Stored records
#####

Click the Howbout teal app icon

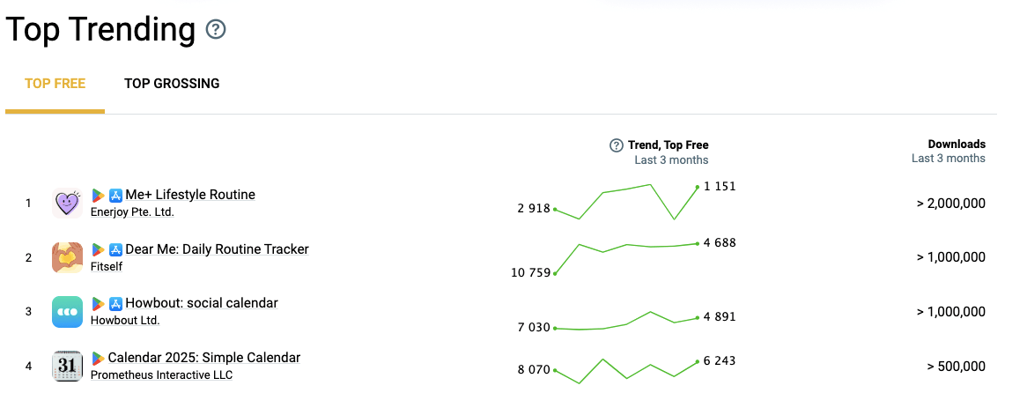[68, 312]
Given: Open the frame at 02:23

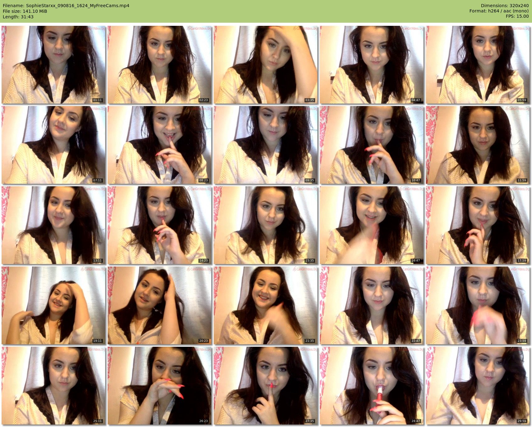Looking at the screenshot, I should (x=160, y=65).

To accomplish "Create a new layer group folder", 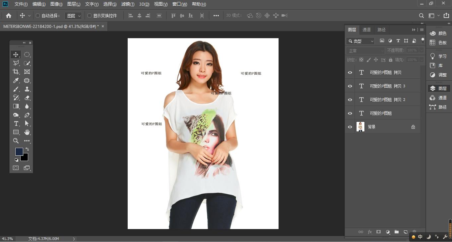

#####

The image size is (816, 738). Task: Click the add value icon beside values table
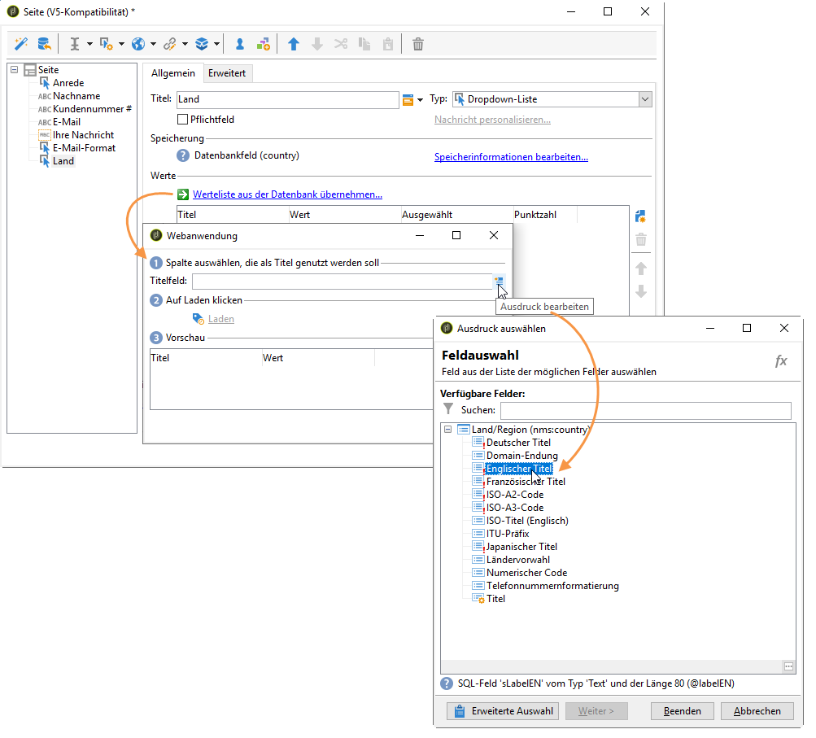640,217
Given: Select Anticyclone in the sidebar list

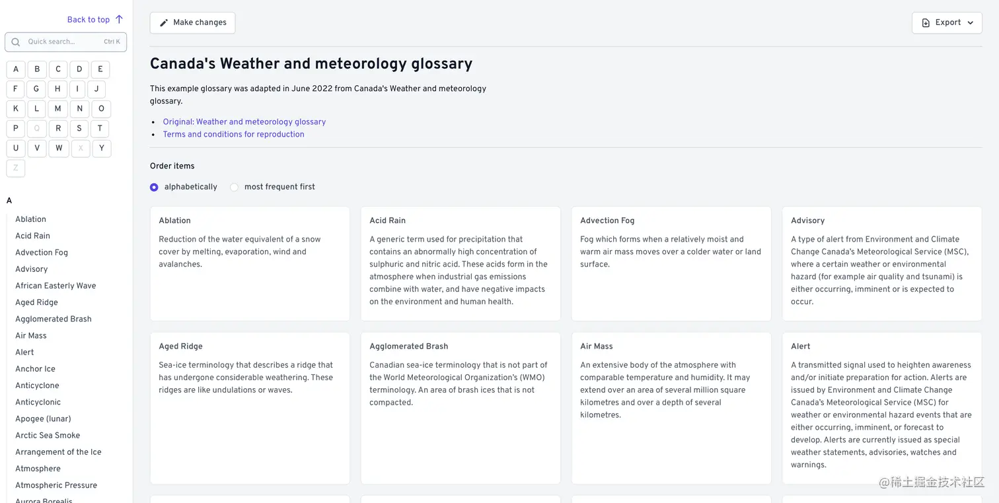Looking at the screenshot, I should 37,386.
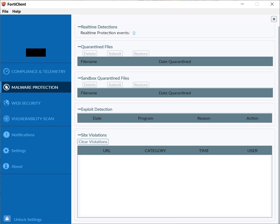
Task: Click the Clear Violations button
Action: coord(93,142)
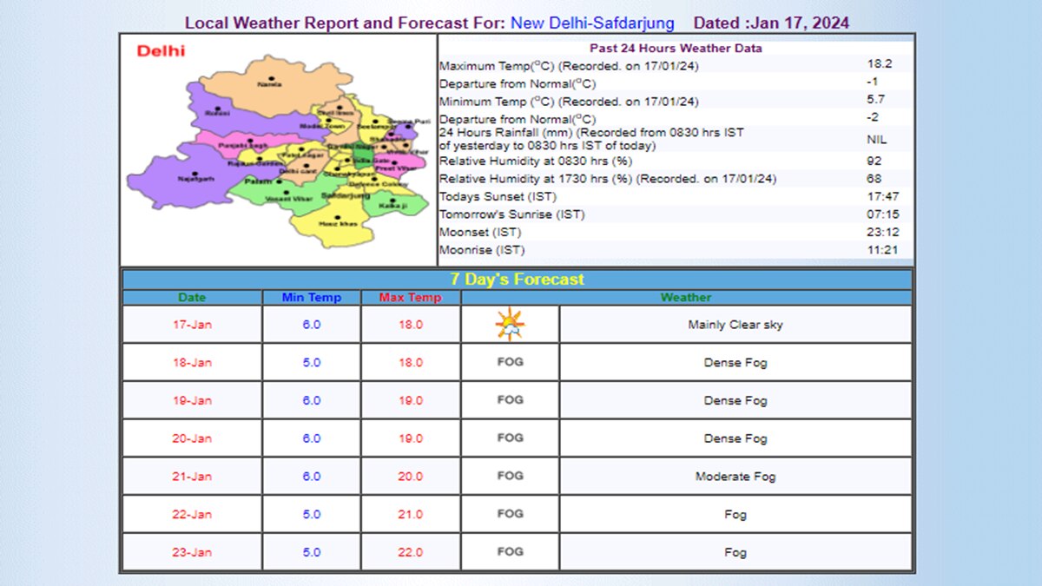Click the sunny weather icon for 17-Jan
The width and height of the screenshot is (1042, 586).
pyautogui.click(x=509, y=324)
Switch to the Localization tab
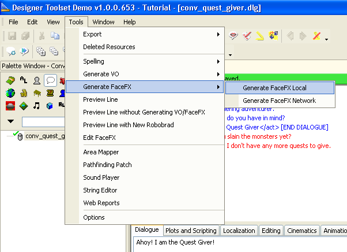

#####

- What is required -
Because only one stretch of the records is wanted, please output the lines from the one holding "Given: Select Anticyclone in the sidebar list" through the one holding "Switch to the Localization tab" exactly, both included, and leave every picture out.

- Answer space -
Given: Select Anticyclone in the sidebar list

Looking at the screenshot, I should 37,386.
Task: Click the Clear Violations button
Action: coord(93,142)
Click the sunny weather icon for 17-Jan
The width and height of the screenshot is (1042, 586).
pyautogui.click(x=509, y=324)
Switch to the Localization tab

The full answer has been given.